Dogachhia is a census town in Barrackpore I CD Block of Barrackpore subdivision in North 24 Parganas district in the Indian state of West Bengal.

==Demographics==
As of 2011 India census, Dogachhia had a population of 5,705; of this, 2,957 are male, 2,748 female. It has an average literacy rate of 81.68%, higher than the national average of 74.04%.

==Geography==

===Location===
Naihati, Bhatpara and Panpur are located nearby.

96% of the population of Barrackpore subdivision (partly presented in the map alongside) live in urban areas. In 2011, it had a density of population of 10,967 per km^{2} The subdivision has 16 municipalities and 24 census towns.

For most of the cities/ towns information regarding density of population is available in the Infobox. Population data is not available for neighbourhoods. It is available for the entire municipal area and thereafter ward-wise.

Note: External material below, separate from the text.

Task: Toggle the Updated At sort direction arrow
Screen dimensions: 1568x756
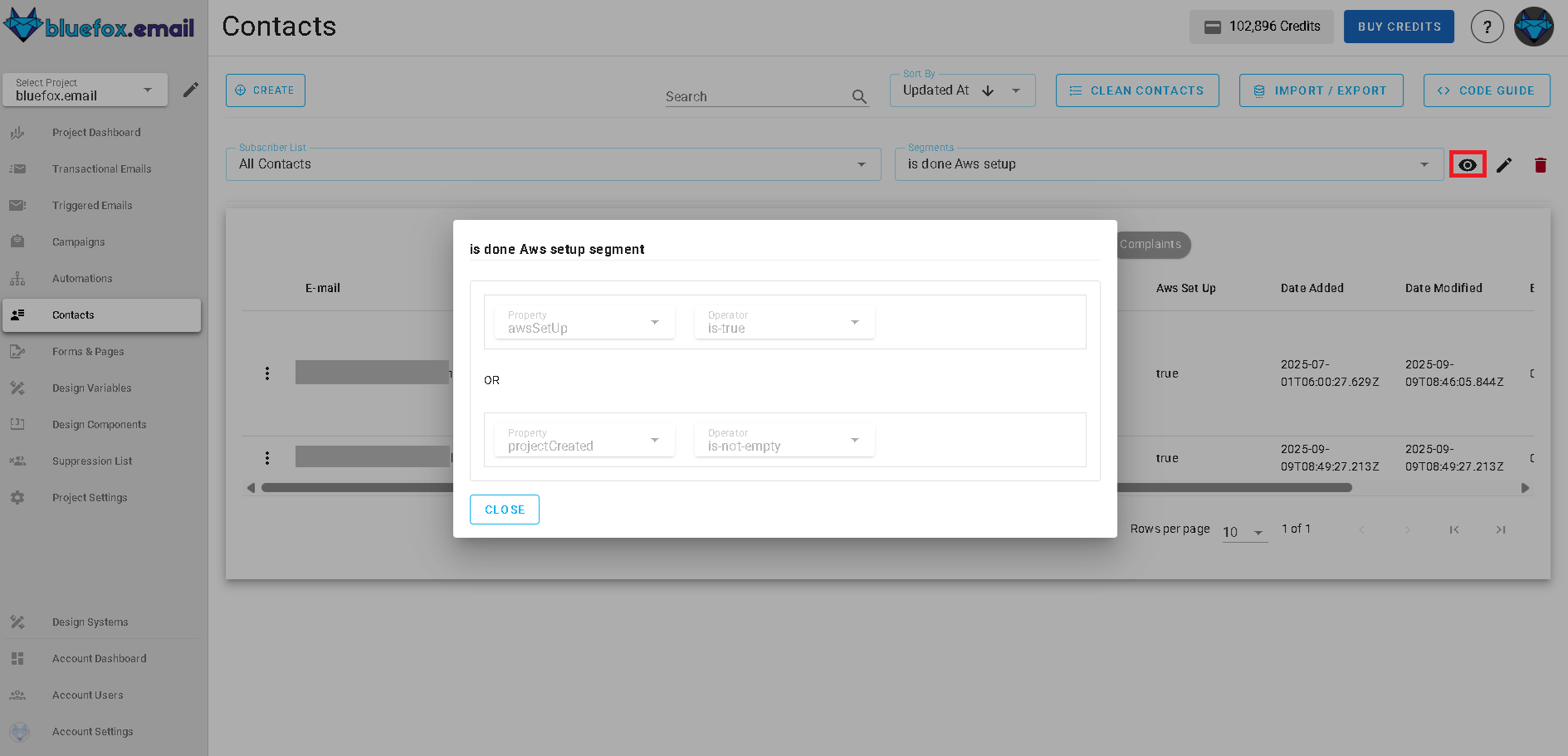Action: pyautogui.click(x=988, y=90)
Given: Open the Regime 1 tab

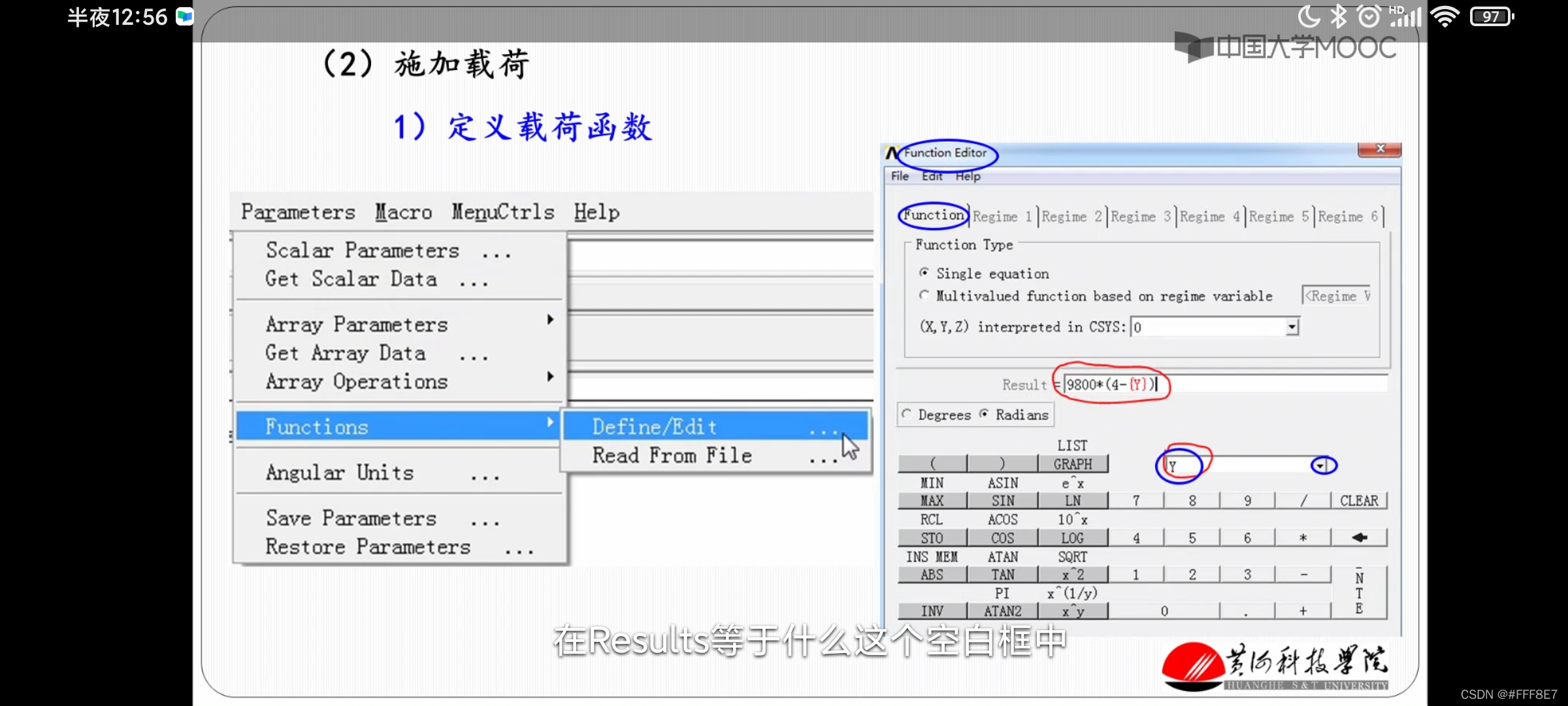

All places marked on the map are linked in the full-screen map.

===Police station===
Naihati police station under Barrackpore Police Commissionerate has jurisdiction over Naihati municipal area and Barrackpore I CD Block, including Barrackpur Cantonment Board.

===Post Office===
Dogachhia has a delivery sub post office, with PIN 743130 in the North Presidency Division of North 24 Parganas district in Calcutta region. There is no other post office with the same PIN.

==Healthcare==
North 24 Parganas district has been identified as one of the areas where ground water is affected by arsenic contamination.

==Infrastructure==
As per the District Census Handbook 2011, Dogachhia covered an area of 2.2037 km^{2}. Amongst the medical facilities it had were 8 medicine shops. Amongst the educational facilities It had were 4 primary schools, 1 middle school and 1 secondary school. The nearest senior secondary school was available 5 km away at Naihati.

==Transport==
Dogachhia is beside Kalyani Expressway.

Naihati Junction railway station on the Sealdah-Ranaghat line is located nearby.